Though the enormous cost of qualifying an initiative for the ballot and mounting a campaign for it in a state as large as California has turned the initiative from a weapon against the special interests to one most often used by special interests — corporations, wealthy individuals or, in the case of Proposition 8, the enormously well-funded Roman Catholic and Mormon churches — to impose their will on a scared and easily manipulated electorate, it’s still conceivable that a liberal initiative (like the one consumer advocate Harvey Rosenfield just announced to give the state power to regulate health insurance premiums) could pass and a Republican governor and attorney general could decide they would effectively veto it by refusing to defend it against the inevitable lawsuits against it by the corporations it would regulate.

Indeed, something quite similar has actually happened in Wisconsin over the issue of marriage equality.
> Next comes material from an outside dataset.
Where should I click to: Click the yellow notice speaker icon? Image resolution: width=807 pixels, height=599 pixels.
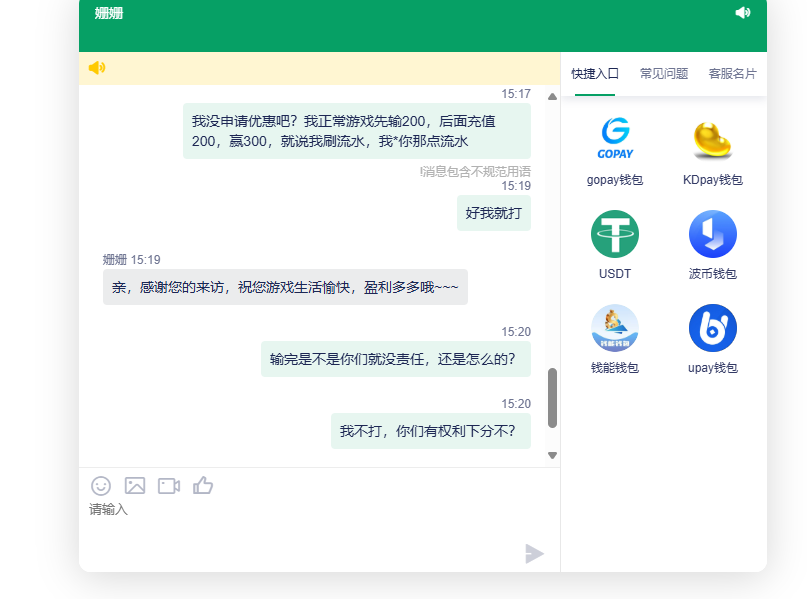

The state legislature had passed a domestic partnership bill, which the radical Right sued in state court to have thrown out on the ground that it violated Wisconsin’s version of Proposition 8. Wisconsin’s previous Democratic governor had defended the suit in court, but when he was replaced by Republican Scott Walker, Walker announced that he was dropping the defense and conceding in court that a domestic partnership bill did constitute legal recognition of marriage equality in violation of the state constitution. It’s an object lesson in how positions taken in one context because they seem to offer a way to victory for our side can come back to bite us in a different context when the roles are reversed.